They concede that fights occasionally erupt among some unruly transients waiting in line, but the merchants add that overall they have no complaints about the soup kitchen. The facility consists of a white clapboard house and fenced dining patio near the railroad tracks on Minnesota Street.

“There are some riffraff who eat at the place, but they never bother me,” said George Bunn, owner of Oceanside Auto Electric. “I’ve even served meals over there. Those people are doing good work, more than most of us will ever do. I won’t help drive ‘em out of here.”

Joe Whip, owner of Whip’s Garage, agrees.
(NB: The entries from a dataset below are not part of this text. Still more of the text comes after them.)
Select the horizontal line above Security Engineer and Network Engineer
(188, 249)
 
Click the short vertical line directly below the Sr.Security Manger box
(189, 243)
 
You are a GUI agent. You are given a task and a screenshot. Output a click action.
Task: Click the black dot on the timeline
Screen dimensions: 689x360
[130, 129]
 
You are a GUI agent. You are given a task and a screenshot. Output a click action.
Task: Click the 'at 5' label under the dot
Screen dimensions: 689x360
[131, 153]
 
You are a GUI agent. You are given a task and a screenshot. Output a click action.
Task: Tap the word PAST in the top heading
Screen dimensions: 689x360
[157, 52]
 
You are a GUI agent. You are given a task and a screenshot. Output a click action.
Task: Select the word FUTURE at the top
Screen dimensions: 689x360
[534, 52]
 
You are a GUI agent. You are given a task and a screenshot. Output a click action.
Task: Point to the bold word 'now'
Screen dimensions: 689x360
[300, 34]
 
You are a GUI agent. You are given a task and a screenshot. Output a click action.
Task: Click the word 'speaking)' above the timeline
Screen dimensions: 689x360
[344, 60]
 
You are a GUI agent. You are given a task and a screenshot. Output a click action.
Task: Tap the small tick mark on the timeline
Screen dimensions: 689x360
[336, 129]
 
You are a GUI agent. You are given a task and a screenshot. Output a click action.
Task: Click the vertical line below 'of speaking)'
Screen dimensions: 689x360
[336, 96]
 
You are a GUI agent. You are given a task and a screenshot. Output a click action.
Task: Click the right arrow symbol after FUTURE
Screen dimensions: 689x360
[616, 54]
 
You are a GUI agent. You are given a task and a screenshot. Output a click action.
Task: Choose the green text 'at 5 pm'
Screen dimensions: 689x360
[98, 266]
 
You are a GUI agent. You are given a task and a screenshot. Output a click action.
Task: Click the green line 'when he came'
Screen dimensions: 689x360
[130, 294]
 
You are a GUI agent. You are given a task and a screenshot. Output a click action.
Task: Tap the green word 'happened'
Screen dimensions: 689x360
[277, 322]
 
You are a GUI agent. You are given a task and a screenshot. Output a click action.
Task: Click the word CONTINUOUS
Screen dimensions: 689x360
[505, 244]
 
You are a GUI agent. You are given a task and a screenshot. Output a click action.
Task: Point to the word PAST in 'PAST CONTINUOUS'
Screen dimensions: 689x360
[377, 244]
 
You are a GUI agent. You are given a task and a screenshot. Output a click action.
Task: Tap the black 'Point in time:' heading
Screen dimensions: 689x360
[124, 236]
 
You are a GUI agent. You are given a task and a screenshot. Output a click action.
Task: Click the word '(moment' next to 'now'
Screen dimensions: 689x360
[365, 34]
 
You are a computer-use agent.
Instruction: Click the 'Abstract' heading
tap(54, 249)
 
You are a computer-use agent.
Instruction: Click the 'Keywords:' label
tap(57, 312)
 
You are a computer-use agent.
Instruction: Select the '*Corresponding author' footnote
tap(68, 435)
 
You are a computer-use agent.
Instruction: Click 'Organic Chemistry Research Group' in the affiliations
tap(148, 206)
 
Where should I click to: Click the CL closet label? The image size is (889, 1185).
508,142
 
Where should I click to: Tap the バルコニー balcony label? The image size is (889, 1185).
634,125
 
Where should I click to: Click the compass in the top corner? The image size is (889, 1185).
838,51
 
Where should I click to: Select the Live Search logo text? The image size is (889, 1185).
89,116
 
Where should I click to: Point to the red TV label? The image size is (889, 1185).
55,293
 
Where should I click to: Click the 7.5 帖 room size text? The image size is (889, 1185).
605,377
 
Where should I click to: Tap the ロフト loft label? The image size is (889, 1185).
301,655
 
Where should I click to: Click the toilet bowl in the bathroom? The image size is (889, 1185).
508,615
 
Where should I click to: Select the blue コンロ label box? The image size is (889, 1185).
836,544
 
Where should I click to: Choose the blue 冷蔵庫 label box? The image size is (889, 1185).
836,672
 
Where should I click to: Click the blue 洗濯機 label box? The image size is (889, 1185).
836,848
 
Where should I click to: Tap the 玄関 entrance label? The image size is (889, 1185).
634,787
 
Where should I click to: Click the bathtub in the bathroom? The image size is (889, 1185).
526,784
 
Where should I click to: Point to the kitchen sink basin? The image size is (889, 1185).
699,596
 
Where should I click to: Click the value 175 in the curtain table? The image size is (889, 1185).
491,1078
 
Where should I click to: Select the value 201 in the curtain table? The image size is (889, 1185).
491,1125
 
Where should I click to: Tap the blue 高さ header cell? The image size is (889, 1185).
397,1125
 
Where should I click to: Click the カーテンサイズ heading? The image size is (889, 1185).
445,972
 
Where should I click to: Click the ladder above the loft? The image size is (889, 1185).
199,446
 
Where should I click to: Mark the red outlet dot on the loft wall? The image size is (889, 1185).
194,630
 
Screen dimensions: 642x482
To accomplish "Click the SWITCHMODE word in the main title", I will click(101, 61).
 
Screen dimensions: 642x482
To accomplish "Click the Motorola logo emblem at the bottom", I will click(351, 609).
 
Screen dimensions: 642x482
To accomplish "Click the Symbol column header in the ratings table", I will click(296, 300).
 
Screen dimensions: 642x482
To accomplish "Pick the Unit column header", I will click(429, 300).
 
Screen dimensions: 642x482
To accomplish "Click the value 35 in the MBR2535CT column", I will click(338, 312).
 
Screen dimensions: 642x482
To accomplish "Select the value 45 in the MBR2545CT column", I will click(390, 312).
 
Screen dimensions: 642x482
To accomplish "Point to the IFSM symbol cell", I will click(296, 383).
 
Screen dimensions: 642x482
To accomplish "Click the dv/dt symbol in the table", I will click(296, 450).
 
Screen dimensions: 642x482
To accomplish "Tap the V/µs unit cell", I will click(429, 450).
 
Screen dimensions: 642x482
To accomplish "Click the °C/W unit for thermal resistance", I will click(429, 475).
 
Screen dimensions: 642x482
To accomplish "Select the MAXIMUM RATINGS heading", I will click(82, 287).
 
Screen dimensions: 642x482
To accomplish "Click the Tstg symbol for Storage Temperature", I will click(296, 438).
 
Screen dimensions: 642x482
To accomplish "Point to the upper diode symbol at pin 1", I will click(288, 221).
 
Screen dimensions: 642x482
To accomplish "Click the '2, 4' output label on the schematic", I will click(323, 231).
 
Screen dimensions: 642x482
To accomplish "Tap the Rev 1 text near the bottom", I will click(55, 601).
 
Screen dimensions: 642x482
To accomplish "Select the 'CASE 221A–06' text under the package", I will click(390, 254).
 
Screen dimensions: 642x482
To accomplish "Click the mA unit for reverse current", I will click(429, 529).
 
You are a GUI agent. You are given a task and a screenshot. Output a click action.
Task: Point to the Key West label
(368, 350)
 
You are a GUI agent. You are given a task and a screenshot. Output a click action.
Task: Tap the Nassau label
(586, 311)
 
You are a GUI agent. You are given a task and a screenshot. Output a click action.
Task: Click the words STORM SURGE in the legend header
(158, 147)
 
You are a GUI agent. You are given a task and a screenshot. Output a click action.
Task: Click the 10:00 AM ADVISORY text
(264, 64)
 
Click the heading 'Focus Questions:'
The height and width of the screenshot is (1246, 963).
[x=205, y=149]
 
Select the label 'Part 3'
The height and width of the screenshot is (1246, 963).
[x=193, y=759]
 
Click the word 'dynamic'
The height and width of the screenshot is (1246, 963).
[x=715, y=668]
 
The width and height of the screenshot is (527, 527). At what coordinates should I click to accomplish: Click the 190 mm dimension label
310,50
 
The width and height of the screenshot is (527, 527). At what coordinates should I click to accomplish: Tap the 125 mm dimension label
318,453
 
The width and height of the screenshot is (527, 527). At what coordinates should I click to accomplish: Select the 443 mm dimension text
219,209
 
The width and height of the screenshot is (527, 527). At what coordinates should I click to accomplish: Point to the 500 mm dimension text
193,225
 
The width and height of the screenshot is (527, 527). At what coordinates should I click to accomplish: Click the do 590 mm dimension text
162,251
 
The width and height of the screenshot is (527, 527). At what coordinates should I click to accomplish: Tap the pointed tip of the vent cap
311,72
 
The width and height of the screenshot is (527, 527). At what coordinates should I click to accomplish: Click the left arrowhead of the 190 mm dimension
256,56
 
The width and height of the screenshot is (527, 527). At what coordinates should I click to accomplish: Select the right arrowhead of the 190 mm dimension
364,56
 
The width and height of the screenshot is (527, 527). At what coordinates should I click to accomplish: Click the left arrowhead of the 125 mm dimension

“Brother Benno has a big heart,” said Whip, who gave the kitchen $100 when he heard of the campaign to force it out of town. “He feeds everyone, the poor, the sick. It’s cruel for anyone to talk about closing him down.”

Whip said he looks forward to the kitchen clients’ 5 o’clock arrival.

“The people wave at me through the window. They say hello. I like to see them pass by.”

Nick Sauer, a local attorney who is on the Brother Benno Foundation’s board of directors, said that kind of support runs deep around town. Sauer said a recent canvass indicated that 30 out of 43 business owners and residents within 300 feet of the kitchen support the operation.

“We want to be good neighbors, and I think we have been,” Sauer said. “There’s a tendency to blame Brother Benno’s for everything. That’s not fair, but we’re willing to do whatever we can to address the concerns because we care as much about the neighborhood as we do the poor.”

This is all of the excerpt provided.